It is well known that each $n\in\mathbb N=\{0,1,2,\ldots\}$ can be written as $2w^2+x^2+y^2+z^2$ with $w,x,y,z\in\mathbb N$. Furthermore,
$$\{2w^2+x^2+y^2:\ w,x,y\in\mathbb N\}=\mathbb N\setminus\{4^k(16m+14):\ k,m\in\mathbb N\}.$$
Motivated by this, here I pose the following novel question.

**Question 1.** Can each $n\in\mathbb N$ be written as $2w^2+x^2+y^2+z^2+xyz$ with $x,y,z\in\mathbb N$?

I guess that the answer is positive, which has been verified for $n\le 10^6$. 

Similarly, I have the following four questions.

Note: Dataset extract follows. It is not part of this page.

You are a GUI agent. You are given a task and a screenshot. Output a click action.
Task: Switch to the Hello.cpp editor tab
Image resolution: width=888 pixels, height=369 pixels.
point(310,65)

**Question 2.** Are $7$ and $487$ the only natural numbers which cannot be written as $w^2+x^2+y^2+z^2+xyz$ with $w,x,y,z\in\mathbb N$?

**Question 3.** Is it true that each $n\in\mathbb N$ with $n\not\equiv 3\pmod4$ can be written as 
$4w^2+x^2+y^2+z^2+xyz$ with $w,x,y,z\in\mathbb N$?

I also believe that the answers to Questions 2 and 3 should be positive, which have been verified for $n\le 10^6$. It is easy to see that $$x^2+y^2+z^2+xyz\not\equiv3\pmod4$$ for any $x,y,z\in\mathbb Z$.

**Question 4.** Is $23$ the only natural number which cannot be written as $w^2+x^2+y^2+z^2+3xyz$ with $w,x,y,z\in\mathbb N$?

I guess that the answer is positive. I have checked this for natural numbers up to $2\times10^6$.

**Question 5.** Is it true that each $n\in\mathbb N$ with $n\not\equiv3\pmod4$ can be written as $4w^3+x^2+y^2+z^2+xyz$ with $w,x,y,z\in\mathbb N$? Are $7,\,87$ and $267$ the only natural numbers which cannot be written as $w^3+x^2+y^2+z^2+xyz$ with $w,x,y,z\in\mathbb N$?

It seems that Question 5 should also have a positive answer; I have checked this for natural numbers up to $10^5$.

Any ideas to the above new questions? Your comments are welcome!